What to do:
Rewrite every line of the entries below, requests included, multiplying each coordinate in the answers by 1.5 and rounding to whole numbers, with halves going up. Omit the pictures from your answer.

-- BEGIN Extracted records --

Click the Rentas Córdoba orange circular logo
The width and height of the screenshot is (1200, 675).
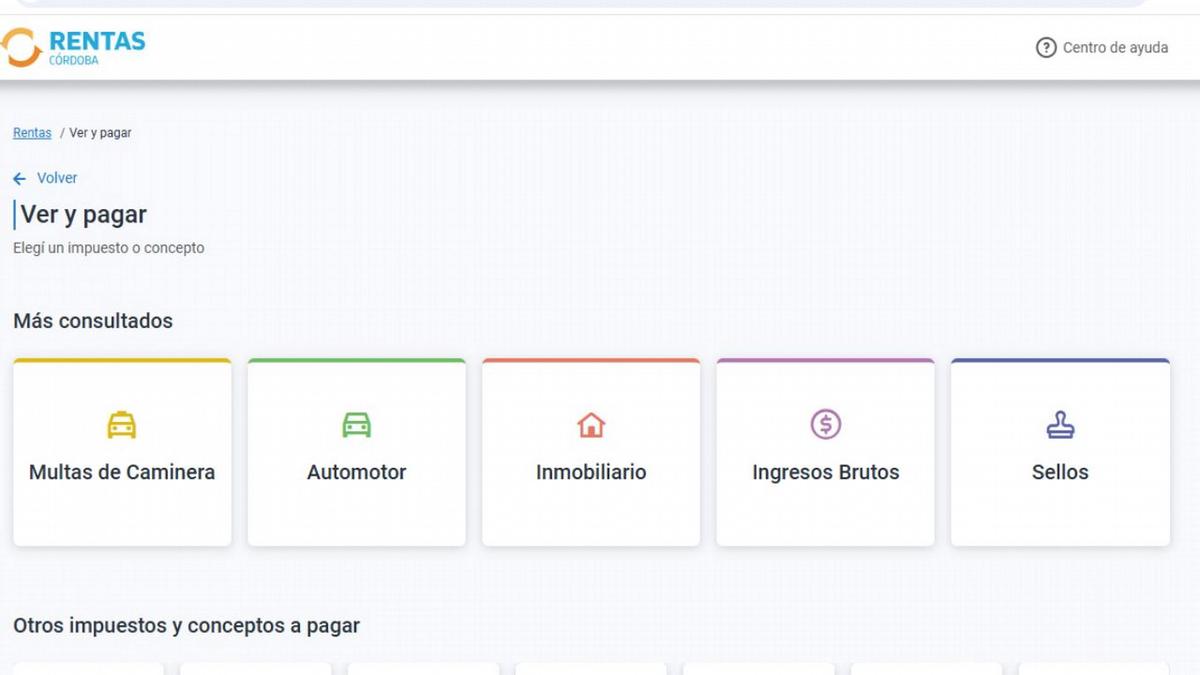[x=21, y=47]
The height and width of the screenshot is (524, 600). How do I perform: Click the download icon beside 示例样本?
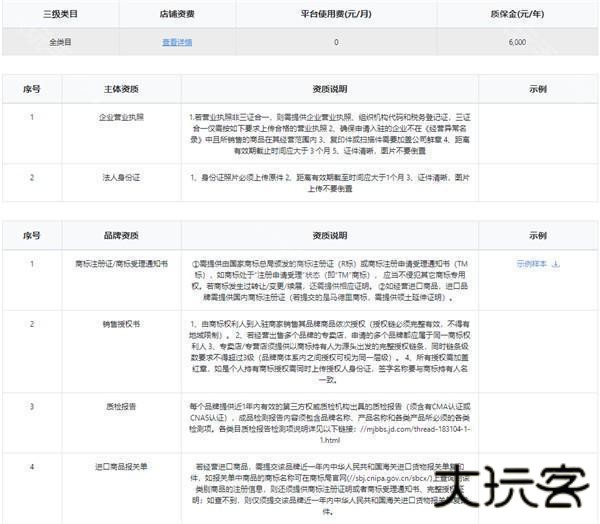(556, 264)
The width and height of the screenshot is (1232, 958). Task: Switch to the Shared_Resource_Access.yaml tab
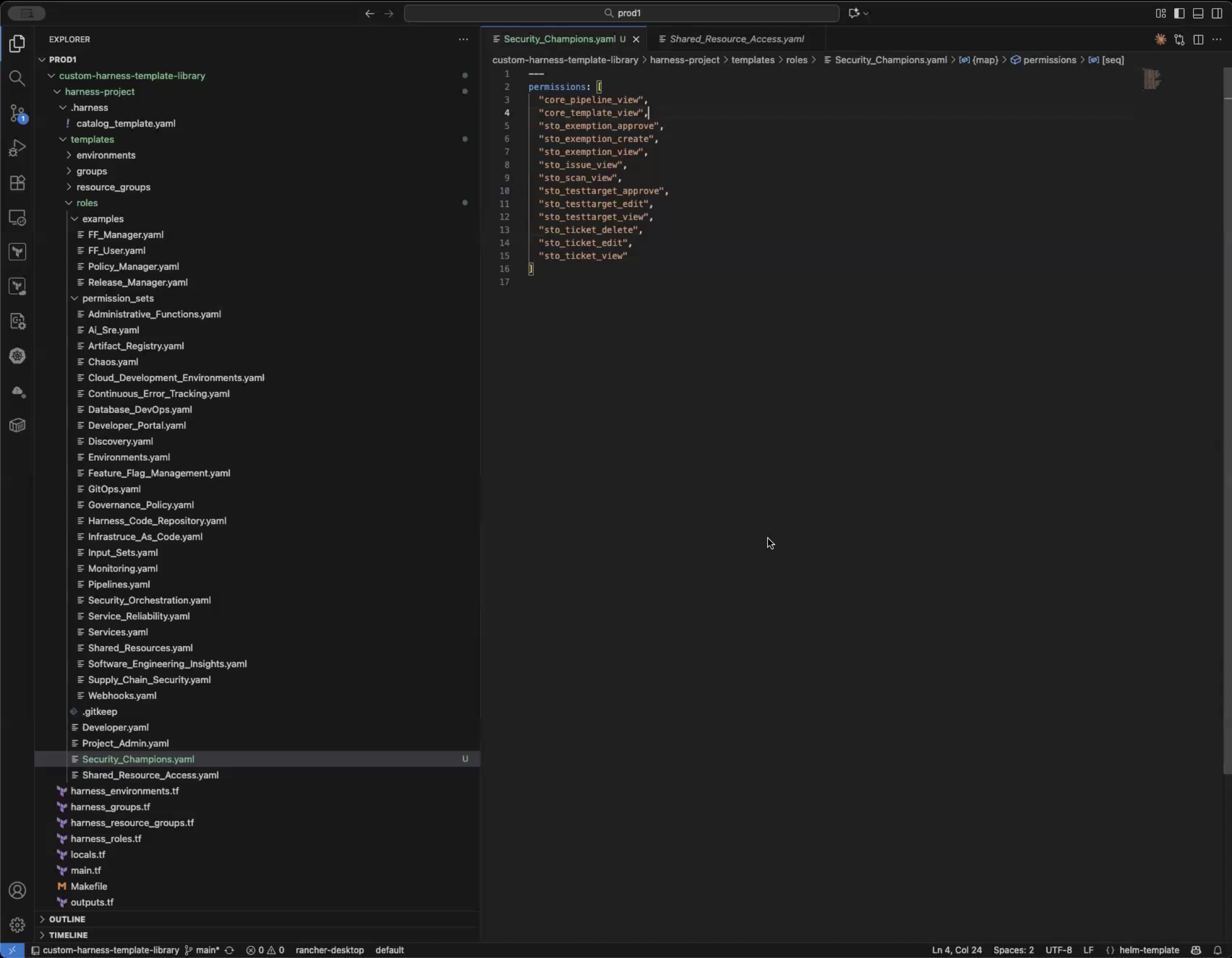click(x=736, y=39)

-- END Extracted records --

Correct result:
Click the Rentas Córdoba orange circular logo
The width and height of the screenshot is (1200, 675).
[x=32, y=71]
The height and width of the screenshot is (524, 600). How do I perform: Click the download icon beside 示例样本?
(834, 396)
The width and height of the screenshot is (1232, 958). Task: Switch to the Shared_Resource_Access.yaml tab
click(x=1104, y=59)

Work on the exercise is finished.